> _SELECTED PASSAGE_

* * *

Schema (excerpt) { summary: string, skills: string[], experiences: [{ employer, role, bullets: string[] }], keywords: string[], notes: string[] }

Critique checklist

  • Each bullet: {verb}{what}{how}{impact% or $}{tech}
  • No first-person, no fluff, no unverifiable claims.
  • Replace passive verbs; ensure tense consistency; dedupe skills.

9) Great use cases (concrete)

  • Westlaw AI role (your current target):

    • JD → extract: Python, FastAPI, AWS, CI/CD, RAG, observability, security.
    • Retrieve from your corpus (Cox, Edward Jones, BPM).
    • Generate bullets that prove: LLM orchestration, Terraform-driven CI/CD, AES/KeeperSecurity practices, RAG pipelines, metrics (latency ↓, release cadence ↑, defect rate ↓).
    • Output a crisp summary emphasizing legal-adjacent strengths: accuracy, explainability, data lineage, secure handling.
  • High-volume auto-apply workflow:

    • Batch runs where the agent tailors JSON per posting, enforces guardrails, and exports PDFs.
    • Keep an application ledger (company, role, date, version hash) for A/B of summaries and skill stacks.

10) Minimal training recipe to ship this week

  1. Implement RAG over experiences.json and your master resume bullets.
  2. Write 25 gold-standard pairs (JD → tailored JSON) for LoRA; train for 2–3 epochs.
  3. Add a tiny DPO set (10–20 pairs) using your critique rubric to prefer higher Coverage@Req + TruthScore.
  4. Wire the repair loop (JSON validation + critique prompts).
  5. Track the 5 metrics above and keep the top-performing template.

* * *

> _LISTED RECORDS_
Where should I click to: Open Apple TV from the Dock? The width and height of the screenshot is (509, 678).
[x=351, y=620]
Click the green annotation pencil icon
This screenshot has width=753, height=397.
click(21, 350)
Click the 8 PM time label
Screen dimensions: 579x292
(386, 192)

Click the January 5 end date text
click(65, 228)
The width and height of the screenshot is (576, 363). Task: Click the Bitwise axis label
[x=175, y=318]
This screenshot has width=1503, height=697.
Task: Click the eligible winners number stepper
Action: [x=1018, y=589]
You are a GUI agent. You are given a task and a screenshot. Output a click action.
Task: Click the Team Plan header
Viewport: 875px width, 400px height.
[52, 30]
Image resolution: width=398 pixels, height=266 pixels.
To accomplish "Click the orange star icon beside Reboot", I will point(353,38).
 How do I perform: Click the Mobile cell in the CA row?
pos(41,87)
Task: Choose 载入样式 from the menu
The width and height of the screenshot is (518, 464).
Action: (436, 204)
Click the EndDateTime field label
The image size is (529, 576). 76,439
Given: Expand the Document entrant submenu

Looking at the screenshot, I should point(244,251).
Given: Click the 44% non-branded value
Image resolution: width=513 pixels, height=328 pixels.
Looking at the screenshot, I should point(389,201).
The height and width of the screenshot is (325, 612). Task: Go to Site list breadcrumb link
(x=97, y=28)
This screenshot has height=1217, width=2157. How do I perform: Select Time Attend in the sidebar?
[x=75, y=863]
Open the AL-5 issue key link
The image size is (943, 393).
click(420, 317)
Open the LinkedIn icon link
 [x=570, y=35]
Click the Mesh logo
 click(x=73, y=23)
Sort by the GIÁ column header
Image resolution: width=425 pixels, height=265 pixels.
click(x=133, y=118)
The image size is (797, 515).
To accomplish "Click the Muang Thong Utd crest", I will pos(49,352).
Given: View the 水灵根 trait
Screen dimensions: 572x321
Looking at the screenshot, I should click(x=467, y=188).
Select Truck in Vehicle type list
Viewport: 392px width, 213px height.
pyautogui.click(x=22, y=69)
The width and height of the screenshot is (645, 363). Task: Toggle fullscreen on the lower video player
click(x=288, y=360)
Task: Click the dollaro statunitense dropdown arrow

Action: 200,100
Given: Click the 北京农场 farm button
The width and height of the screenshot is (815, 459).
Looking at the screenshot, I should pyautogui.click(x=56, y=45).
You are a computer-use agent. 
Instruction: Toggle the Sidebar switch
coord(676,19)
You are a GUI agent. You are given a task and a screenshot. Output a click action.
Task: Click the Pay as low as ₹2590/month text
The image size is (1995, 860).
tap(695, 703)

* * *

> _WORK INSTRUCTION_
In the resume-tailoring guide's training recipe, how many gold-standard pairs should be written for LoRA?

> _RESPONSE FOR THIS EXERCISE_
25 pairs (JD → tailored JSON).